# YOUR ASSIGNMENT:
For the word "Given", search the records and show each line in which it occurs.
*** Begin section ***
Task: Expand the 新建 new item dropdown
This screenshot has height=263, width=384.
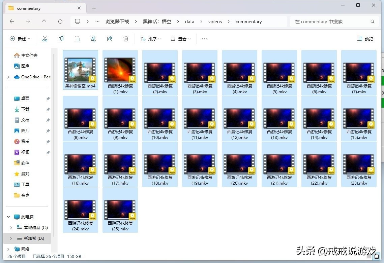Action: pyautogui.click(x=20, y=39)
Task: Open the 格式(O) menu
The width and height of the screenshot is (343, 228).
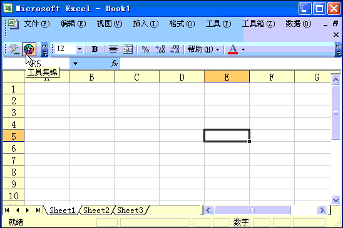Action: click(x=182, y=24)
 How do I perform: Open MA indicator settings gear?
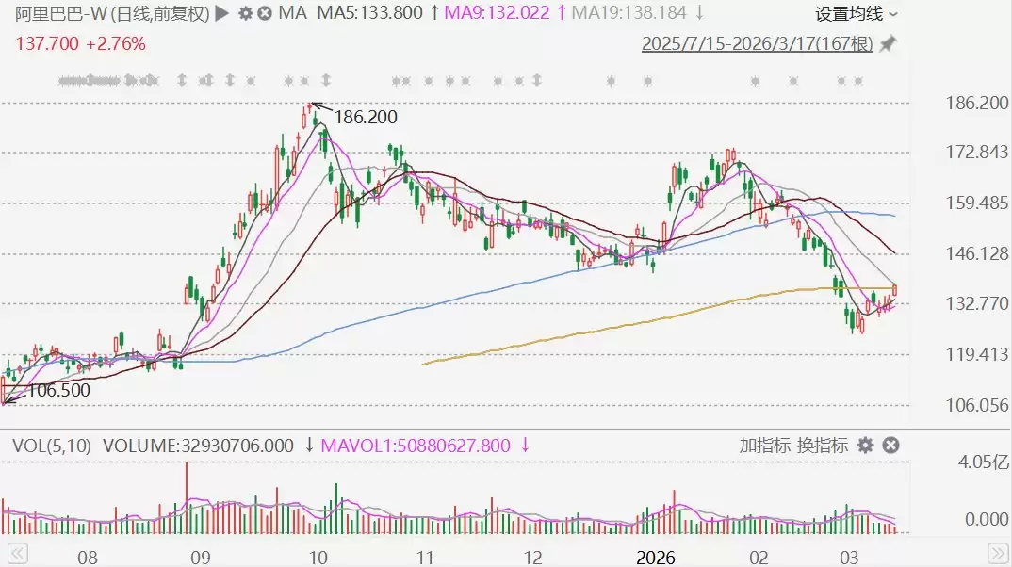pyautogui.click(x=245, y=13)
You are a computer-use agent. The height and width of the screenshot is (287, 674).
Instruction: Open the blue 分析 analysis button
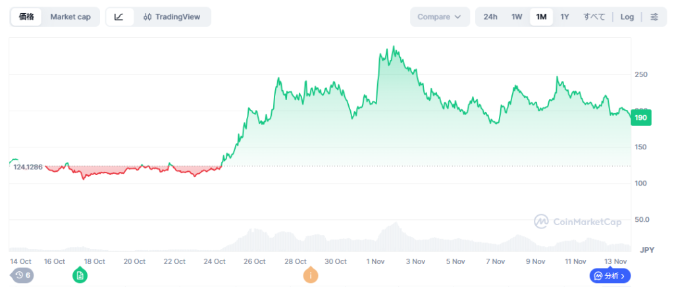[609, 275]
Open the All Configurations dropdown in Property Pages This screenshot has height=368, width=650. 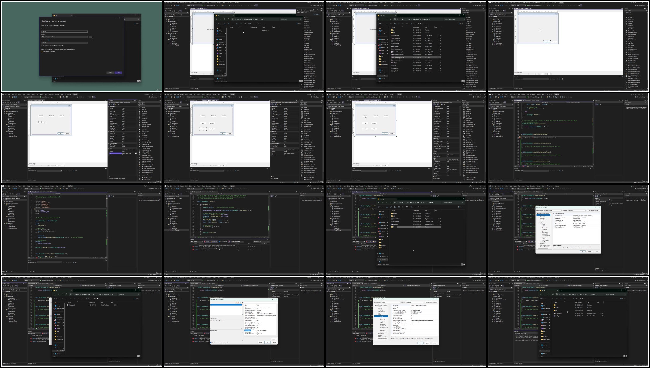click(553, 211)
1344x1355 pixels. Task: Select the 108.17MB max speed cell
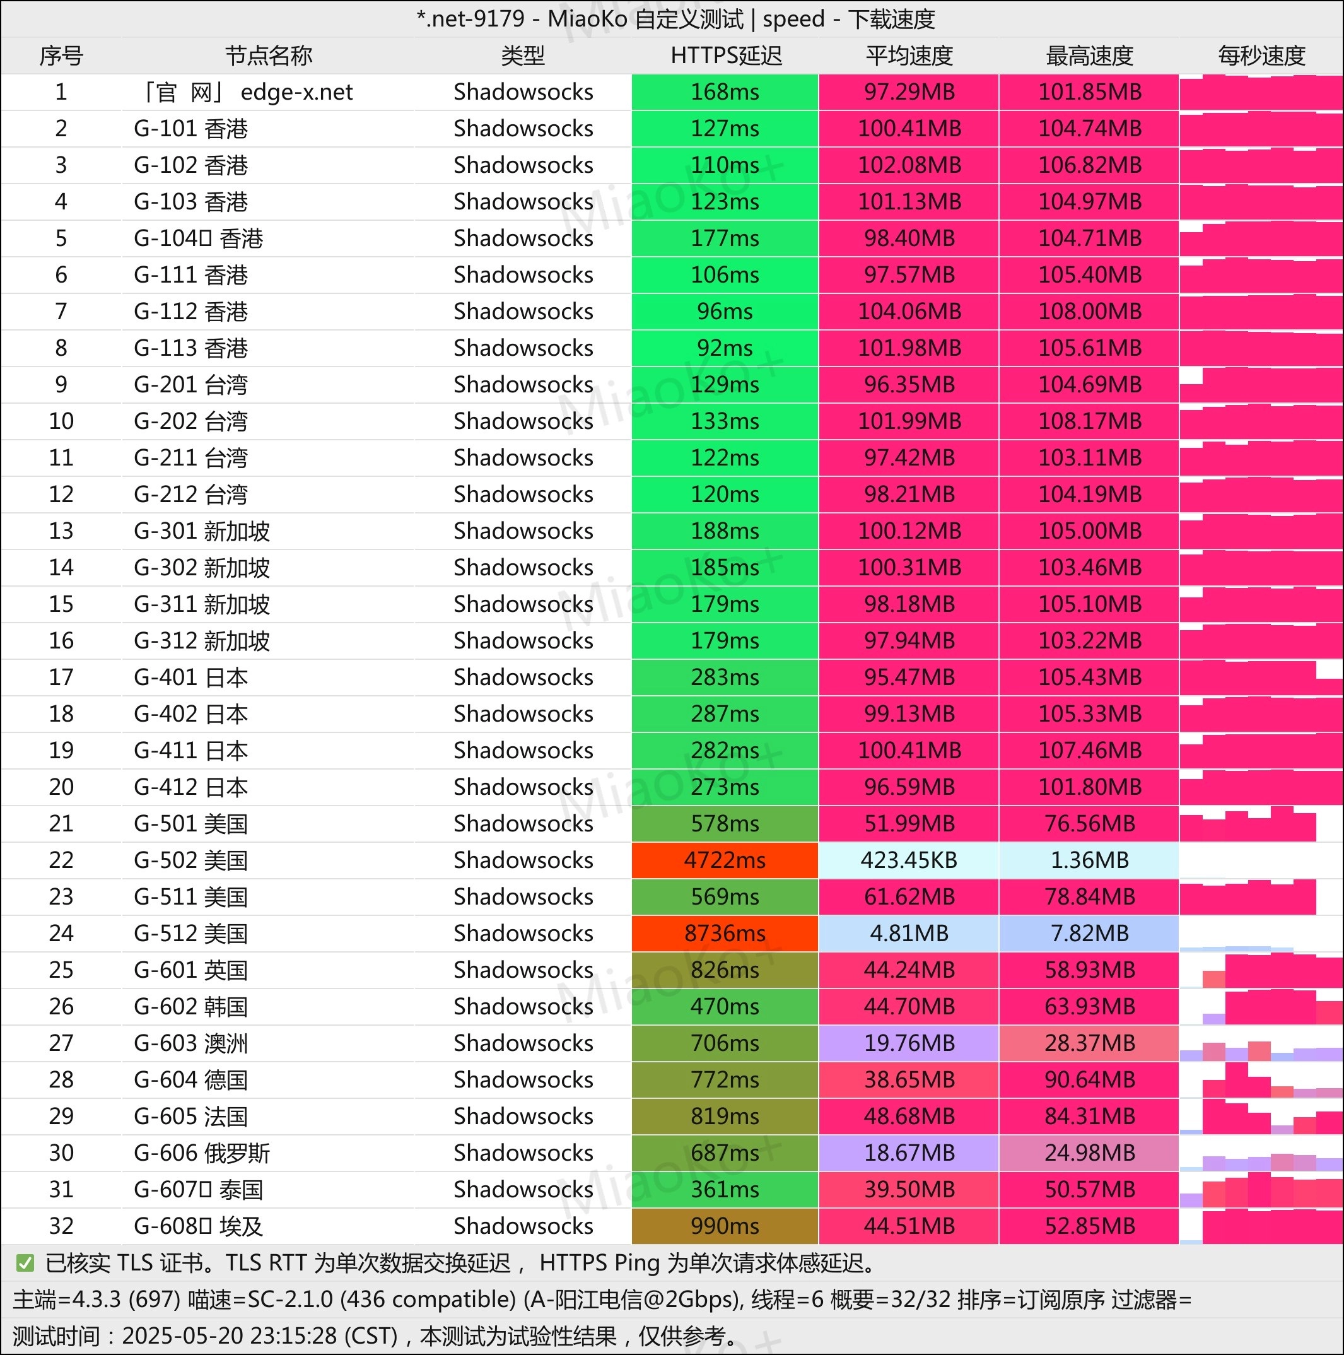(x=1090, y=421)
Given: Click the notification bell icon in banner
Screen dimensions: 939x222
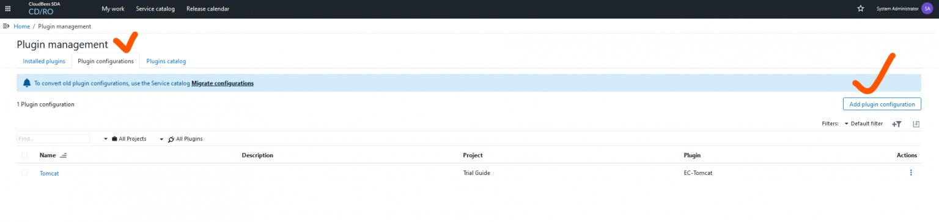Looking at the screenshot, I should coord(27,83).
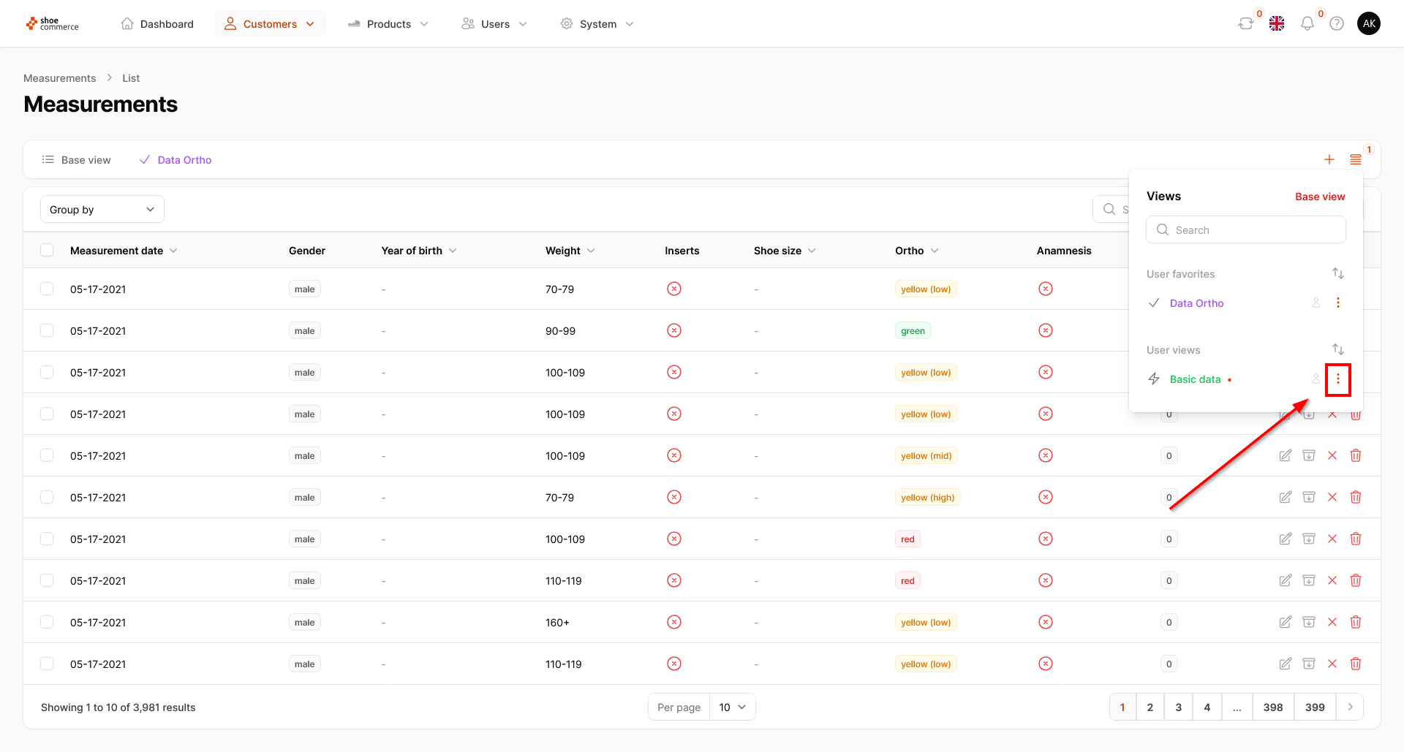Viewport: 1404px width, 752px height.
Task: Open the help question mark icon
Action: point(1336,24)
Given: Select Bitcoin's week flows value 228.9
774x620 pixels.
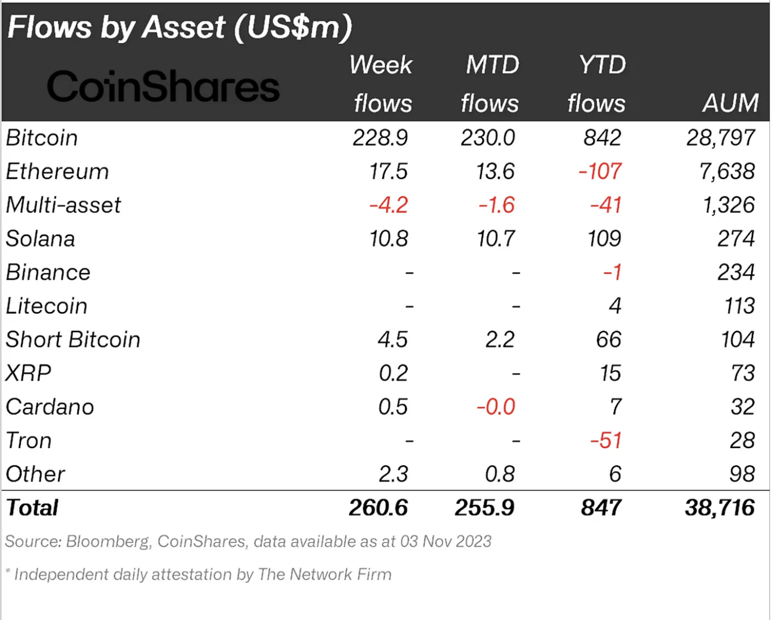Looking at the screenshot, I should [380, 138].
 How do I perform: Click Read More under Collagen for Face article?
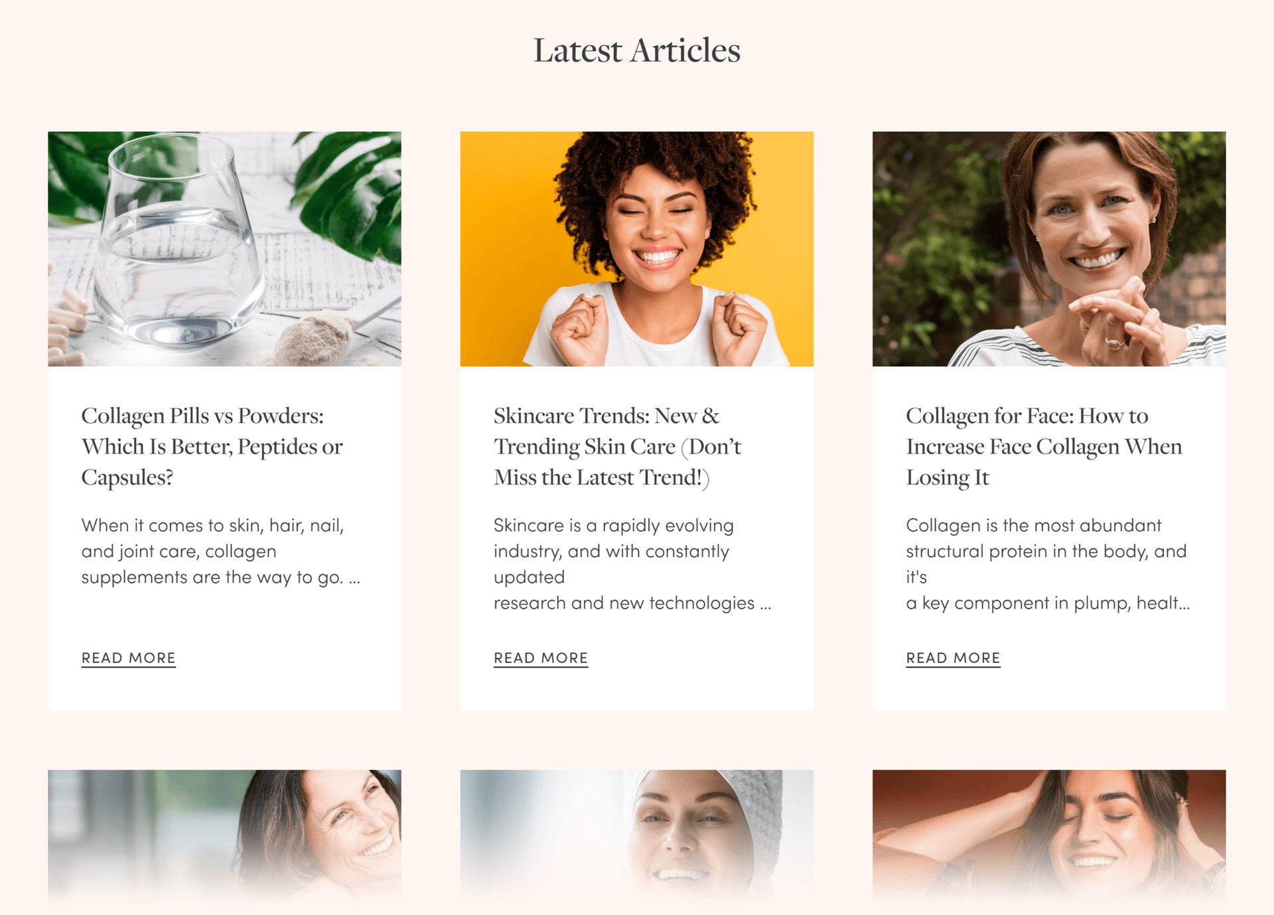tap(953, 658)
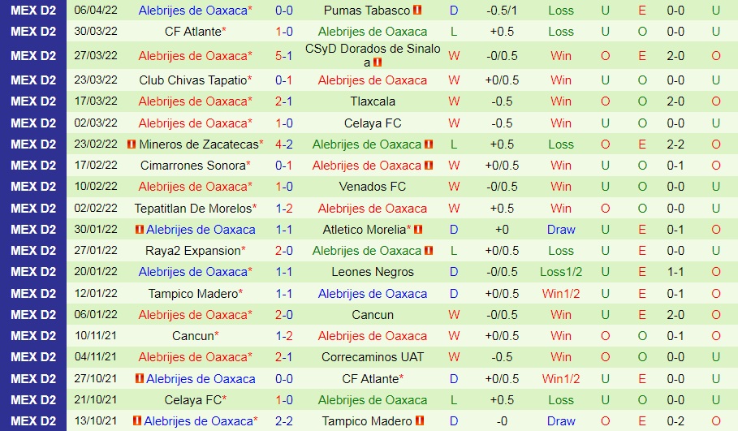Click the red card before Alebrijes in 27/10/21 row
The width and height of the screenshot is (738, 431).
(140, 378)
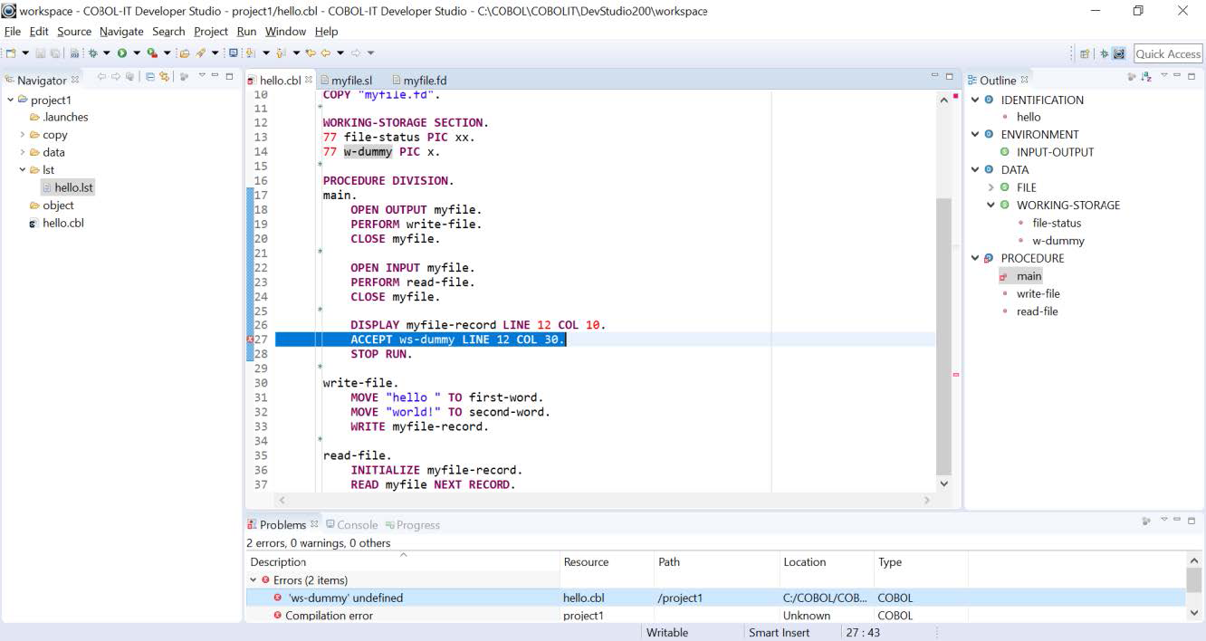Click the Save toolbar icon
The image size is (1206, 641).
click(x=41, y=52)

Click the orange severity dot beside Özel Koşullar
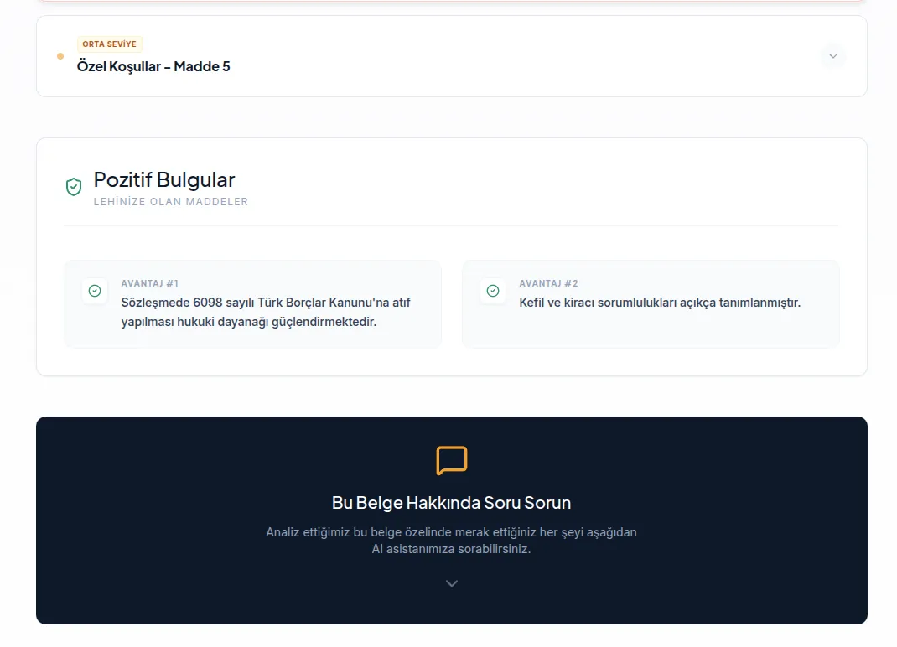[x=60, y=56]
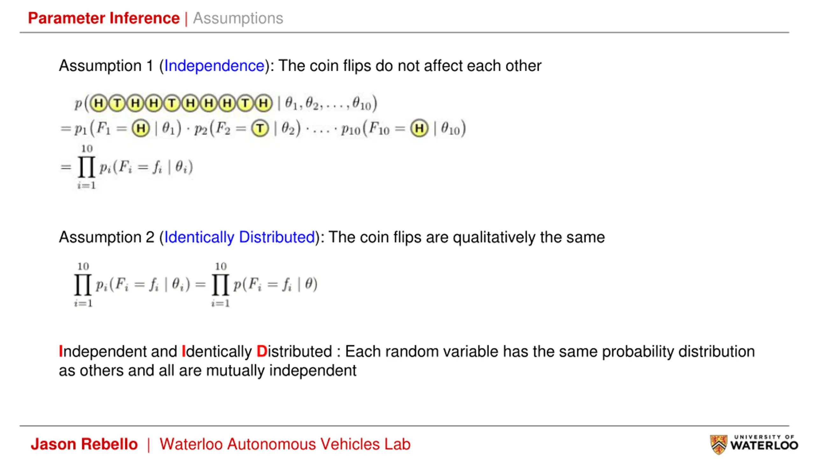This screenshot has height=459, width=815.
Task: Click the red D in Distributed
Action: point(262,352)
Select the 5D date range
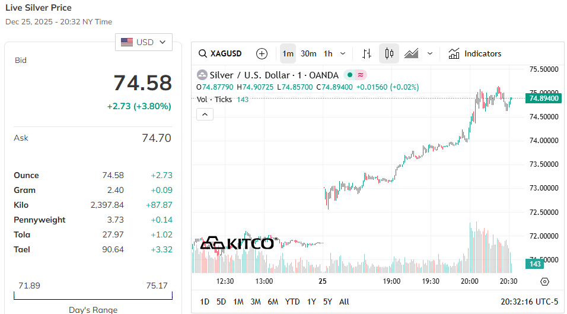Viewport: 567px width, 314px height. pos(221,302)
*** End section ***
# RESPONSE TO THIS TASK:
Given: Click the notification bell icon in banner
Given: Select Bitcoin's week flows value 228.9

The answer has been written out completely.